I'd recommend using other sounds or consonant clusters instead of C or Q, such as sh, st, ch. It's works really well for audio, and can also work well for images if you want consistency.
Personally, my system is entirely phonetic. For example, for Ksh I use 'caution' (or 'cushion').


----------



## dudefaceguy (Apr 28, 2020)

Keroma12 said:


> I'd recommend using other sounds or consonant clusters instead of C or Q, such as sh, st, ch. It's works really well for audio, and can also work well for images if you want consistency.
> Personally, my system is entirely phonetic. For example, for Ksh I use 'caution' (or 'cushion').


I do something similar for these sounds -- good to know that you do it as well. I started using it in audio, and it's crept into my images as well. I use ch for C and sh for H.

It's interesting that your image system is entirely phonetic. I can see how that would be very fast. I still spend a lot of time getting stumped with letter pairs, so maybe I will look into this. I go by the written letters, which can sometimes make it difficult to think of a word. For example, GH was difficult for me because I usually try to think of a word that has the letter pair as the first and last letters -- but I couldn't think of one, so I used "ghost." Using a phonetic system, I would use a hard G and a SH sound, so it would be... gosh, or gush or girlish -- probably gush. I think that's better than ghost. Thank you for the tip!

I also get really mixed up between certain consonants when doing audio edges -- for example, I might mix up LD with LB or LV. I don't know if there's a way to fix this besides practice.


----------



## Keroma12 (Apr 28, 2020)

dudefaceguy said:


> I also get really mixed up between certain consonants when doing audio edges -- for example, I might mix up LD with LB or LV. I don't know if there's a way to fix this besides practice.



I found using real words, even for audio, is helpful. Like Lid or Lad, Lob or Lab, Live or Love. Even if Lad can still sound like Lab, I find it much less likely that I'll confuse them. Even though I'm not picturing the word or anything, it just seems that the sound of a real word is harder to mis-recall in audio than a random sound. And if you can do this without adding extra syllables, then I don't see much of a downside.

PS I use ghost for GO, goth for GH (I use th when H is second).


----------



## dudefaceguy (Apr 28, 2020)

Keroma12 said:


> I found using real words, even for audio, is helpful. Like Lid or Lad, Lob or Lab, Live or Love. Even if Lad can still sound like Lab, I find it much less likely that I'll confuse them. Even though I'm not picturing the word or anything, it just seems that the sound of a real word is harder to mis-recall in audio than a random sound. And if you can do this without adding extra syllables, then I don't see much of a downside.
> 
> PS I use ghost for GO, goth for GH (I use th when H is second).

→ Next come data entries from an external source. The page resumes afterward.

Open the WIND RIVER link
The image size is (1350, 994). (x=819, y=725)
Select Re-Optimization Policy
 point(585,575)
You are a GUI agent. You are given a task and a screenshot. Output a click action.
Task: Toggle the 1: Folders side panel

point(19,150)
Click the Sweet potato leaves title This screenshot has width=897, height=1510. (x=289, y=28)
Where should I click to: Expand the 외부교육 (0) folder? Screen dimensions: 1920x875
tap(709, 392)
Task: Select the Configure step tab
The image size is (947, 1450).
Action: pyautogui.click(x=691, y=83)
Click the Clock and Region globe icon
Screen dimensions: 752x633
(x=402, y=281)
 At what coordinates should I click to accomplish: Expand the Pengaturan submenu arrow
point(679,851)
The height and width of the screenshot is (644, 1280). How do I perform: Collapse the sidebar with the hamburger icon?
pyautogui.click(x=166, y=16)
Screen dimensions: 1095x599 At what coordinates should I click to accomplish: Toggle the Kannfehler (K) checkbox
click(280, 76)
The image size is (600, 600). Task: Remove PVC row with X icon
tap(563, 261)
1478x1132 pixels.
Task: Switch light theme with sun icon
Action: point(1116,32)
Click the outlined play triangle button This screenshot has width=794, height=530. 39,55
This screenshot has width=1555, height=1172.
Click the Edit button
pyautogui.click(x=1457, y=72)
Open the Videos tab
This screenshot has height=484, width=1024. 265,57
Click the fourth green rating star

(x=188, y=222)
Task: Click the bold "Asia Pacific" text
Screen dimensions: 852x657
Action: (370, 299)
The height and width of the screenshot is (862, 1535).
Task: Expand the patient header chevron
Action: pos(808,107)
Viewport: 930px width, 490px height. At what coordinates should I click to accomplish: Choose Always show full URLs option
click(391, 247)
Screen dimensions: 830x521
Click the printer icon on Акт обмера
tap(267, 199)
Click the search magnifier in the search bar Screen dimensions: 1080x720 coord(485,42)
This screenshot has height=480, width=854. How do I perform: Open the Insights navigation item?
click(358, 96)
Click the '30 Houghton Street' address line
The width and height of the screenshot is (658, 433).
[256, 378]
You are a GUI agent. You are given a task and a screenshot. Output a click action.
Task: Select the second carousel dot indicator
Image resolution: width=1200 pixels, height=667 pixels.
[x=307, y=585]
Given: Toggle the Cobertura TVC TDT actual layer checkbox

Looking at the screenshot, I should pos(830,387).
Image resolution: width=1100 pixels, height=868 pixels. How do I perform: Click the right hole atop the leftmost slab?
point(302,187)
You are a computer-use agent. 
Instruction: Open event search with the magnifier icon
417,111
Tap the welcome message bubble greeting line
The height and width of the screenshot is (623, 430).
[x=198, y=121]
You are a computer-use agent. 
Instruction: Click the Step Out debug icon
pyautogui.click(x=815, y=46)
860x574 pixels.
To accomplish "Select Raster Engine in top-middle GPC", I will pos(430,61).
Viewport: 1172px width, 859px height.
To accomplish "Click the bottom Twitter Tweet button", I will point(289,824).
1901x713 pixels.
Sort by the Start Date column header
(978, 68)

Thanks, I'll try that in my next solve. Maybe I will finally be able to do audio edges.


----------



## dudefaceguy (May 5, 2020)

Here's an execution video so you can see exactly how slow I am:


----------



## mitja (May 6, 2020)

Hi,
i believe your description is really nice. It covers most of the problems I am dealing with and I feel very much the same like you.

However, I would not use your term intuitive 3-style so literally. Ther is no black/white difference between intuitive 3-style/full 3-style. I believe everybody is doing something in between. Of course, the better you get, more algs you produce faster and faster, but saying that people can do all 818 algs just like learning 57 OLL algs or similar. Maybe when you rehearse through years , but it is more important to think how our brains work.

I believe every 3-style solver learns some basic solutions of the main alg groups as you also described them and the rest is just an interpolation of those. Just like when you get older in life you don't learn so many new concepts but interpolation of the stuff you already learned through years.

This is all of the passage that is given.